ABSTRACT:  Advanced glycosylation end product (AGE) levels are elevated in diabetic patients and may contribute to the excessive cardiovascular disease in this population, promoting oxidant stress and chronic vascular inflammation. AGEs in people with diabetes mellitus are formed mainly by protein and lipid glucosylation in an environment of chronic hyperglycemia and also by prolonged thermal food processing (diet derived AGEs). This brief review summarizes current literature about food derived AGEs and their relationship with diabetic vascular disease and supports the importance of low AGE diet as an essential preventive or therapeutic intervention against atheromatosis progress.

Introduction

Type II diabetes mellitus (DM II) has reached pandemic proportions involving 11% of the population in the United States, and it is estimated to increase to 20% by the year 2020. A number of studies have confirmed the relation between DM II and the risk of cardiovascular disease and since 2002, DM II is assumed to involve coronary artery disease (National Cholesterol Education Program, ATPIII Guidelines 2002) (NCEP 2002). Diabetes macroangiopathy has multiple pathophysiological explanations, one of the most important being the formation of advanced glycosylation end products—AGEs. AGEs constitute a heterogeneous group of substances that is formed by the nonenzymatic glycosylation, that is, reaction of glucose reduction with free amino acids of proteins, lipids, and nucleic acids. (Vlassara and Palace 2002).

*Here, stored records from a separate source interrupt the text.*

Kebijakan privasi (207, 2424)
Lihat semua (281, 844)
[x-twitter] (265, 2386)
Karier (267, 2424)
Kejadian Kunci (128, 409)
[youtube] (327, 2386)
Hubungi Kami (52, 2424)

AGE formation occurs via several pathways (Figure 1). Chemically reversible glycated derivatives—Schiff bases—are initially produced. These products are converted to more stable compounds—called Amadori derivatives—in the following weeks. Amadori derivatives are formed by reversible reactions highly dependent on plasma glucose level. Low plasma glucose causes amino acids to release the hydrocarbons to which they were bound. On the other hand, persistent hyperglycemia causes formation of irreversible bonds between H/C and amino groups, which undergo a series of oxidations, reductions, and hydrations leading to the formation of AGEs. An alternative route of AGE formation is by increased and persistent oxidative stress that transforms glucose to bicarbonyl derivatives (Figure 1). These compounds bind to monoacids to form AGEs. Furthermore, glucose can directly form AGEs through polyoles pathway via the aldose reductase enzyme (Brownlee and others 1988; Baynes and Thorpe 2000). The presence of multiple production mechanisms implies that AGEs constitute a heterogeneous group of substances with different physicochemical properties (Figure 2), (that is, certain AGEs are fluorescent when exposed in ultraviolet light), but with a common glucose origin (Sato and others system 2006). According to the Szwergold theory an enzymatic deglycation catalyzed by fructosamine-6-kinase inhibits AGE formation, offering protection (Szwergold and others 2002).

Figure 1—.

AGE formation in vivo.

Figure 2—.

Chemical structures of some representative AGEs found in foods.

In the diabetic patient persistent hyperglycemia inhibits deglycation systems and enhances glycation leading to increased and continuous AGE production (Thornalley and others 1999). AGEs are generally divided in 2 main categories:

  • 1Those that crosslink with plasma and tissue lipoproteins and plasma lipids, (that is, pentosidine, crosline, vesperlysine, and glycosepane) and
  • 2Those that do not crosslink (that is, carboxymethylysine, argopyrimidine, and imidazolones).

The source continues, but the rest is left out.